_DATA_
----
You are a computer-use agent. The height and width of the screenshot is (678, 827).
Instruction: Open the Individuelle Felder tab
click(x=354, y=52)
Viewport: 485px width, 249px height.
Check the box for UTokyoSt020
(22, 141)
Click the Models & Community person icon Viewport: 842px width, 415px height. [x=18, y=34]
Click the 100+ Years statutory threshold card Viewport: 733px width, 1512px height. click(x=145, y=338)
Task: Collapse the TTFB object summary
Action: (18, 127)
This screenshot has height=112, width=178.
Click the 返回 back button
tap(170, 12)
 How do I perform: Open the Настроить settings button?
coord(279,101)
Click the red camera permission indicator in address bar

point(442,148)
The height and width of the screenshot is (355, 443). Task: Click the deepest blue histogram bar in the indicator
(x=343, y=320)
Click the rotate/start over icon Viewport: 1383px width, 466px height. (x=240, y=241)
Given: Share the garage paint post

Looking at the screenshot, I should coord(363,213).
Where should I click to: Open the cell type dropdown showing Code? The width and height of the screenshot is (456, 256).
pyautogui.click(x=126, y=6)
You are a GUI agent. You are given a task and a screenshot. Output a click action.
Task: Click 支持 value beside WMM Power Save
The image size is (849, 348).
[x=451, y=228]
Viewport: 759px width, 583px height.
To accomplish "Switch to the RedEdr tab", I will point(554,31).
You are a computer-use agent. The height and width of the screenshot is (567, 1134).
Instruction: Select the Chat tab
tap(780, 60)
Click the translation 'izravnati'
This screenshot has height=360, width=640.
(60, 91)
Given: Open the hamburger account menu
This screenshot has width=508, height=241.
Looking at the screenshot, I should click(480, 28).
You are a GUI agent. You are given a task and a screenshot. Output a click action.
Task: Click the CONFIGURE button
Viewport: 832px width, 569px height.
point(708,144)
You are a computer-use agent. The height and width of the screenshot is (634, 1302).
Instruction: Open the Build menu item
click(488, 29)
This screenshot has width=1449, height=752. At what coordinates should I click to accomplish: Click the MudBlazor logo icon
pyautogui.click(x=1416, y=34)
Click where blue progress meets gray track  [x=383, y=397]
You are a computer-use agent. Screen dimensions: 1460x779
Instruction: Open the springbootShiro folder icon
----
_WORK TO BE COMPLETED_
Reproduce, exactly, all the lines shown above.

_PROBLEM SOLUTION_
You are a computer-use agent. The height and width of the screenshot is (678, 827).
Instruction: Open the Individuelle Felder tab
click(x=354, y=52)
Viewport: 485px width, 249px height.
Check the box for UTokyoSt020
(22, 141)
Click the Models & Community person icon Viewport: 842px width, 415px height. [x=18, y=34]
Click the 100+ Years statutory threshold card Viewport: 733px width, 1512px height. click(x=145, y=338)
Task: Collapse the TTFB object summary
Action: (18, 127)
This screenshot has height=112, width=178.
Click the 返回 back button
tap(170, 12)
 How do I perform: Open the Настроить settings button?
coord(279,101)
Click the red camera permission indicator in address bar

point(442,148)
The height and width of the screenshot is (355, 443). Task: Click the deepest blue histogram bar in the indicator
(x=343, y=320)
Click the rotate/start over icon Viewport: 1383px width, 466px height. (x=240, y=241)
Given: Share the garage paint post

Looking at the screenshot, I should coord(363,213).
Where should I click to: Open the cell type dropdown showing Code? The width and height of the screenshot is (456, 256).
pyautogui.click(x=126, y=6)
You are a GUI agent. You are given a task and a screenshot. Output a click action.
Task: Click 支持 value beside WMM Power Save
The image size is (849, 348).
[x=451, y=228]
Viewport: 759px width, 583px height.
To accomplish "Switch to the RedEdr tab", I will point(554,31).
You are a computer-use agent. The height and width of the screenshot is (567, 1134).
Instruction: Select the Chat tab
tap(780, 60)
Click the translation 'izravnati'
This screenshot has height=360, width=640.
(60, 91)
Given: Open the hamburger account menu
This screenshot has width=508, height=241.
Looking at the screenshot, I should click(480, 28).
You are a GUI agent. You are given a task and a screenshot. Output a click action.
Task: Click the CONFIGURE button
Viewport: 832px width, 569px height.
point(708,144)
You are a computer-use agent. The height and width of the screenshot is (634, 1302).
Instruction: Open the Build menu item
click(488, 29)
This screenshot has width=1449, height=752. At what coordinates should I click to accomplish: Click the MudBlazor logo icon
pyautogui.click(x=1416, y=34)
Click where blue progress meets gray track  [x=383, y=397]
You are a computer-use agent. Screen dimensions: 1460x779
Instruction: Open the springbootShiro folder icon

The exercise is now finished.